WHAT TO WORK ON → The required output is every line from the one containing "Screen dimensions: 392x544" through the last line of the listing below, copied exactly, pictures excluded.

SUPPLIED DATA →
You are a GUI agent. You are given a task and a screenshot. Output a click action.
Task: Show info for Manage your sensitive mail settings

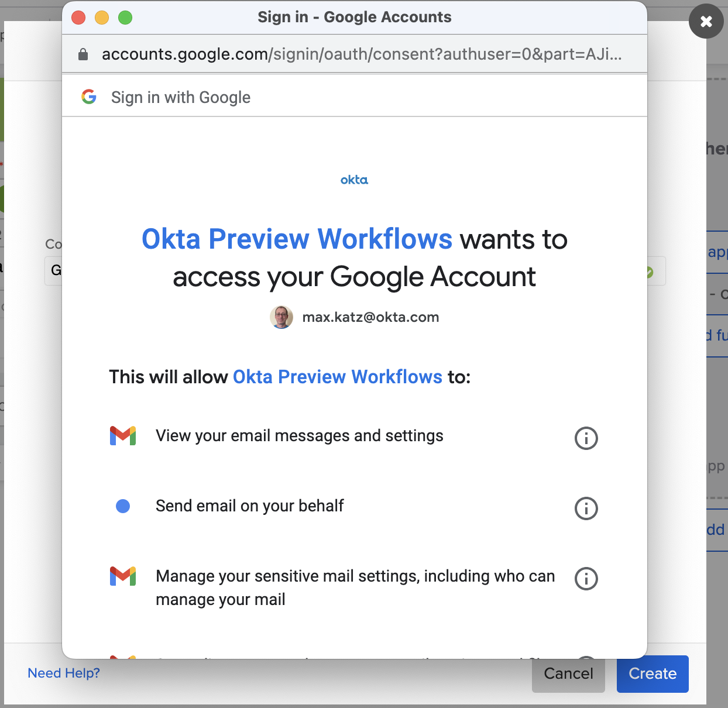(586, 579)
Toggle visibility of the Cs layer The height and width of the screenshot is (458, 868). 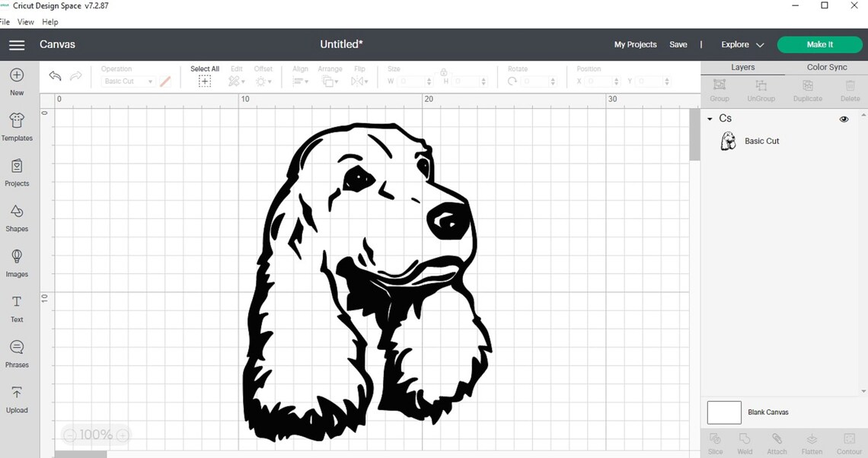[844, 119]
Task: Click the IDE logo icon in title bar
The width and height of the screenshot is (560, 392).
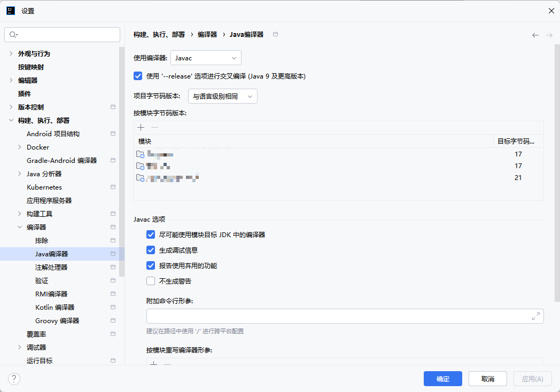Action: pos(11,10)
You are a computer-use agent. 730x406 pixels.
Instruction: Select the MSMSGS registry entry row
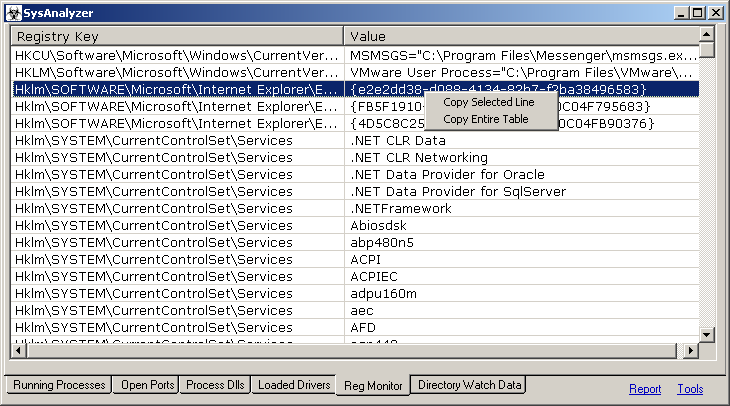[355, 56]
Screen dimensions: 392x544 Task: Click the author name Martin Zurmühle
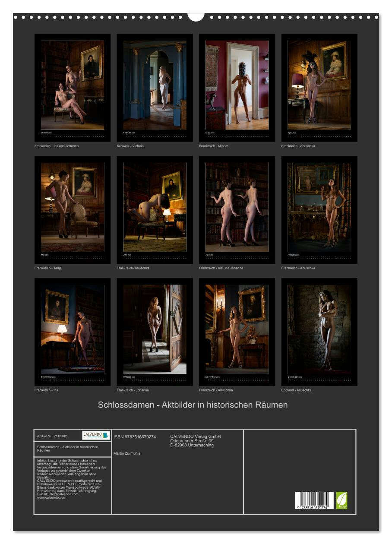coord(127,453)
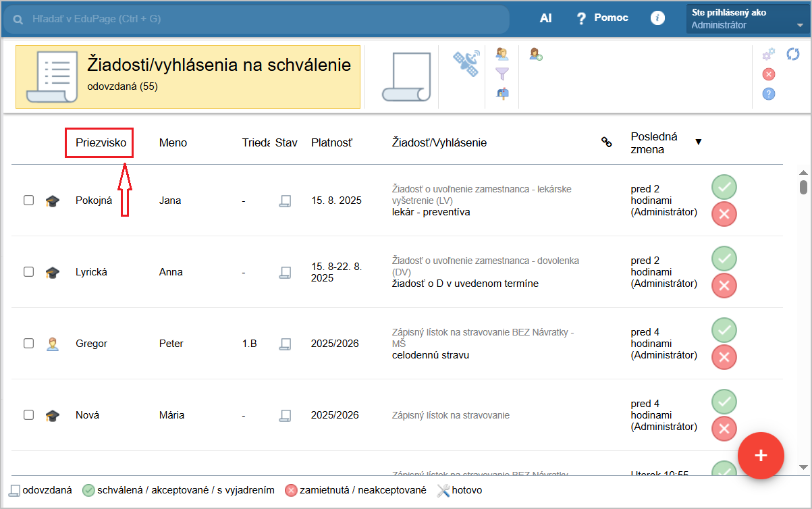Open the funnel filter tool
The image size is (812, 509).
click(502, 74)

REPLY →
Screen dimensions: 392x544 Task: Click the author name Martin Zurmühle
coord(127,453)
Open the funnel filter tool
The image size is (812, 509).
click(502, 74)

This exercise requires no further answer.